*What to work on*
The lines from the one containing "1200x630 pixels." through the final line of the listing below are what the answer must repeat, exactly and only, leaving pictures out.

*Data provided*
******
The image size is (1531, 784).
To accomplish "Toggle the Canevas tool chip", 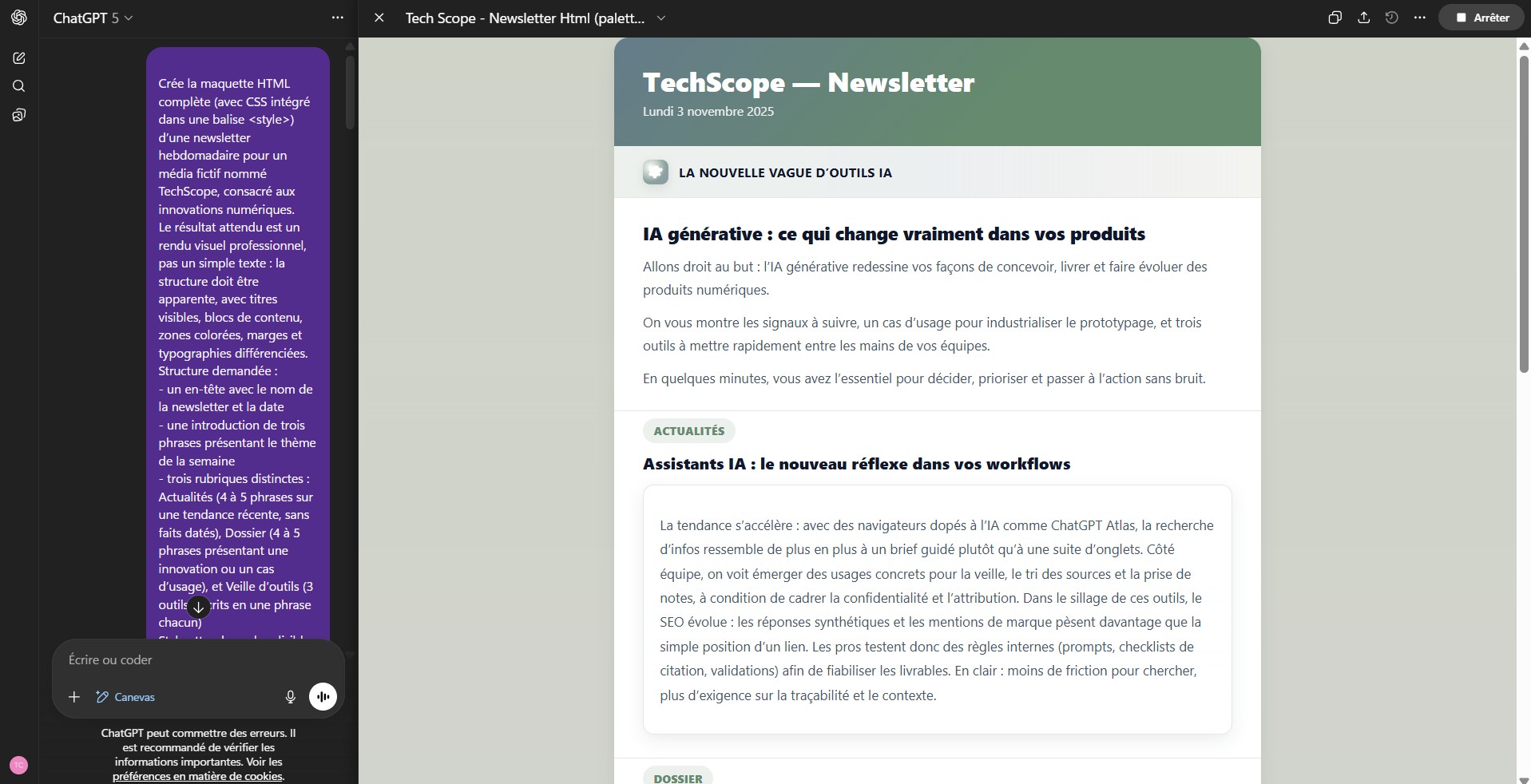I will coord(125,697).
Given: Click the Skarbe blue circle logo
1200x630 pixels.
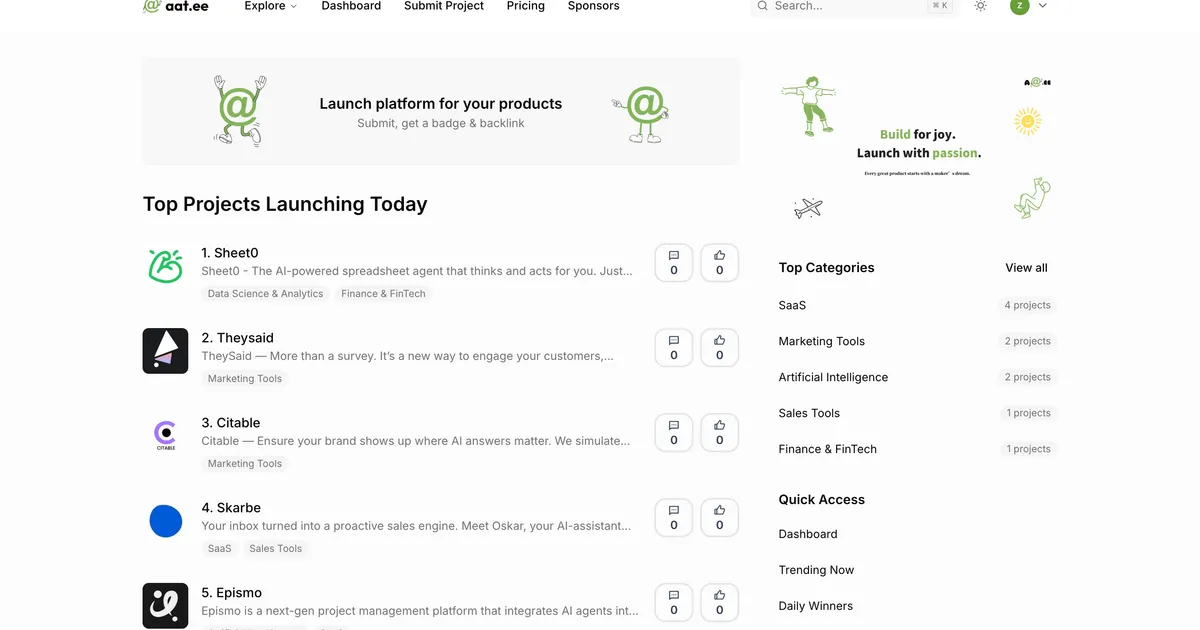Looking at the screenshot, I should 165,521.
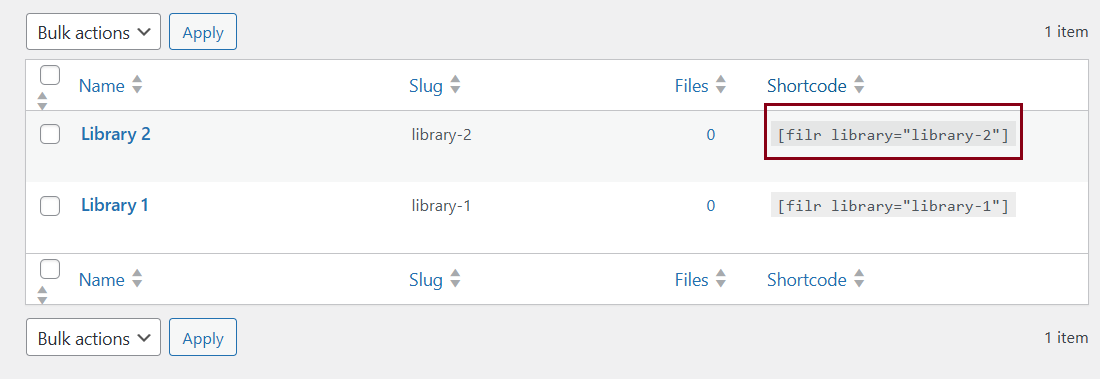The image size is (1100, 379).
Task: Click the bottom Apply button
Action: 203,338
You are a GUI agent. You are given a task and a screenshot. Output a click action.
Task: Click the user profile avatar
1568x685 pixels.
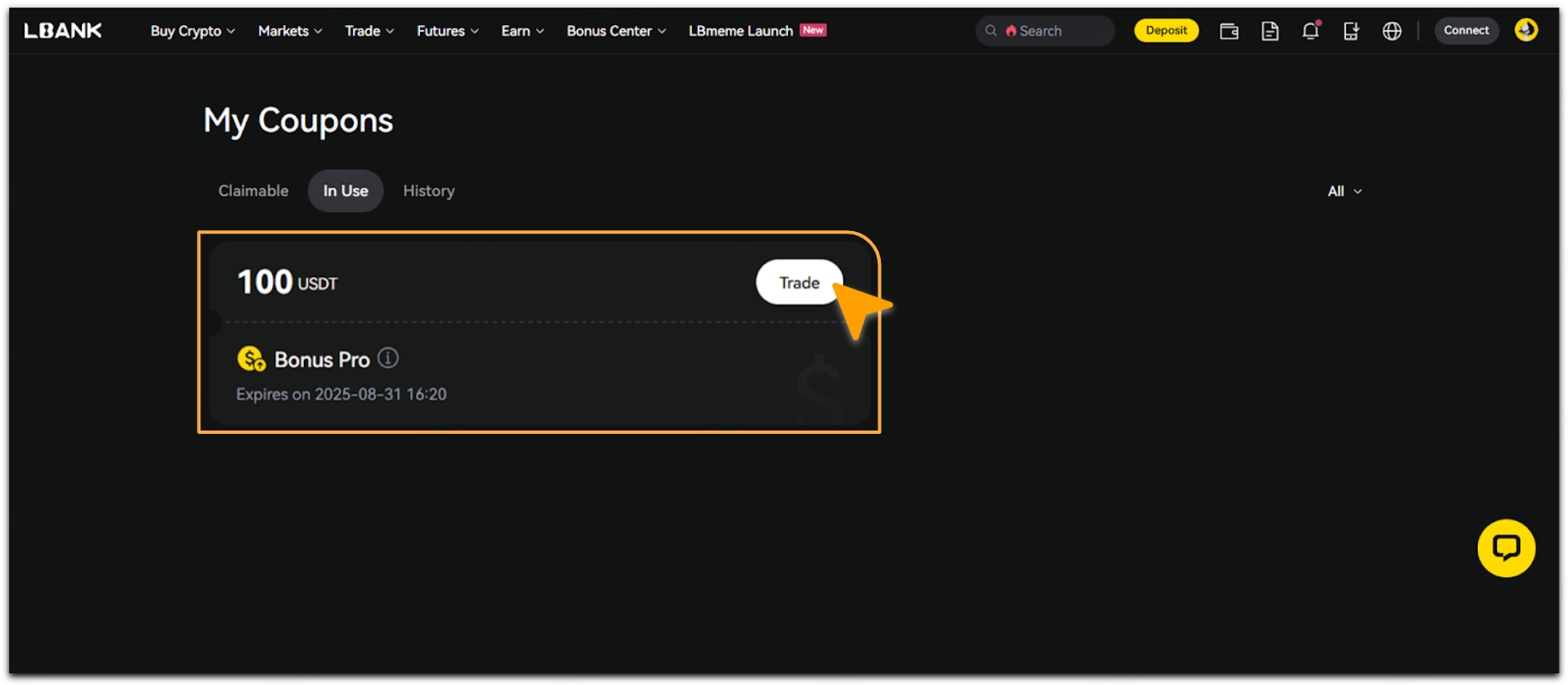click(x=1525, y=30)
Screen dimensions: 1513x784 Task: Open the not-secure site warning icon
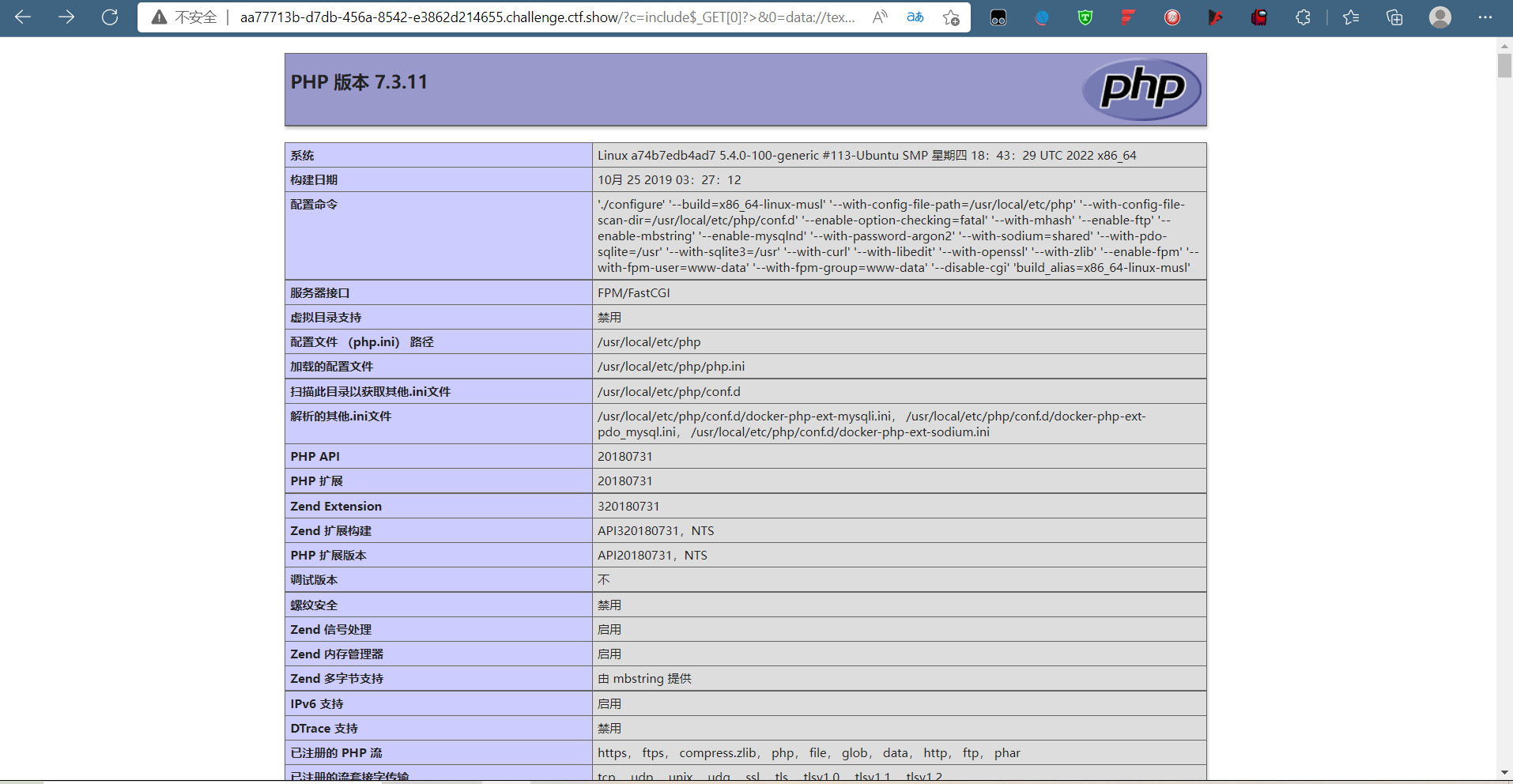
******
*Reply*
1200x630 pixels.
Looking at the screenshot, I should 165,521.
The image size is (1100, 379).
Task: Click the bottom Apply button
Action: 203,338
You are a GUI agent. You are given a task and a screenshot. Output a click action.
Task: Click the user profile avatar
1568x685 pixels.
click(x=1525, y=30)
Screen dimensions: 1513x784 Task: Open the not-secure site warning icon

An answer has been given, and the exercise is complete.